User monicaperkins thought the mom should make the girl bake cookies to replenish what she had eaten. “Take her to the grocery store and have her buy all the items needed to remake the cookies. If she doesn’t have the money, give her a list of chores to do to pay it off. She remakes the cookies, plus extra to donate to the senior center or such place, where she will be volunteering for the next few weeks instead of doing what she wants. No friends over for a while. This was a display meant to show off and look ‘cool’ somehow in front of her friend. She needs to learn respect.”

Redditor cagirlgapeach felt the OP needed to step up. “You sound like you’re scared of your own kid. So you won’t punish her because you’re worried of her tantrums? You’re the parent not her. You send him home, ground her for two weeks and take her phone. Show her who is boss. She throws a tantrum—BAM—no TV for two weeks. [If] she keeps going you keep punishing. And the most important thing is that you follow through.”

Others, however, felt the mom might have been too strict, leading the daughter to have a tantrum. “It seems like pure restrictions and punishment don’t seem to work that much…For example: if she wants to cook, she can. But in return she has to clean up after herself immediately,” wrote user Mautarius. “My point is: could you give her more responsibility so the doesn’t feel treated like a toddler and stops acting like one?”

Redditor this-is-test chimed in, saying parents often fall into the trap of controlling their kids’ lives “because they want everything to turn out perfect.” The commenter continued, “Think about what kind of dynamic that creates for a child. You control the household to such a level that you don’t allow them to fail and learn from mistakes and enforce rules that may be excessive in teaching her about her autonomy. You control her life but she needs to learn to make decisions, learn to think, learn to regulate herself, learn to say no. In order to bring back some of that power she is now fighting with you and creating an unhealthy power dynamic.”

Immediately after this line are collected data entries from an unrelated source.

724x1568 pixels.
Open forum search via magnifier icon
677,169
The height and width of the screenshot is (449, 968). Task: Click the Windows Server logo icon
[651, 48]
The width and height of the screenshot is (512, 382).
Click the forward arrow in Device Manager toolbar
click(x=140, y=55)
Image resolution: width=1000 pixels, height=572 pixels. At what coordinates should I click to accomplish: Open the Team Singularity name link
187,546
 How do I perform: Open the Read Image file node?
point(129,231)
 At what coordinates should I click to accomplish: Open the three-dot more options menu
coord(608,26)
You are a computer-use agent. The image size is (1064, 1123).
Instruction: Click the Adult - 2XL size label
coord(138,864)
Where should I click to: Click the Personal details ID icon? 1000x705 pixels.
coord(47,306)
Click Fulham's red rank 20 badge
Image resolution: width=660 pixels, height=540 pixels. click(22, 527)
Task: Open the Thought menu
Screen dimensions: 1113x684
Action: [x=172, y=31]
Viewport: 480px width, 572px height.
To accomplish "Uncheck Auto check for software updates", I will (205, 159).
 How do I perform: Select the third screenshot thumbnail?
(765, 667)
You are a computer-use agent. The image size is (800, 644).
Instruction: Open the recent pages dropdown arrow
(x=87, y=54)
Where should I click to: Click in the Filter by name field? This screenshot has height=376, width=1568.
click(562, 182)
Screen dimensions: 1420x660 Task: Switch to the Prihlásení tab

And Redditor SmallScience felt a conversation was a must. “Please sit down and talk to her about why she thought this would impress her friend and how he probably really felt, and what can be done next time to handle things better … Every kid’s screw-up is a learning opportunity not JUST a power struggle! At least give her a CHANCE to learn from her mistake. Thirteen-year-olds have A LOT of difficult emotions and hormones, and teaching them how to handle them is also your job and will help your daughter figure things out without just devolving into who’s the bigger ALPHA. If you want to alienate your kid and encourage more rebellion follow the other advice.”

As for what the OP ended up doing? In an update to the post, the mom shared that she saw the Reddit replies, and sent the boy home because her daughter showed her even more disrespect. “She slammed her door, then tried to use her school-issued tablet to get on YouTube and social media! So, I shut off the Wifi.”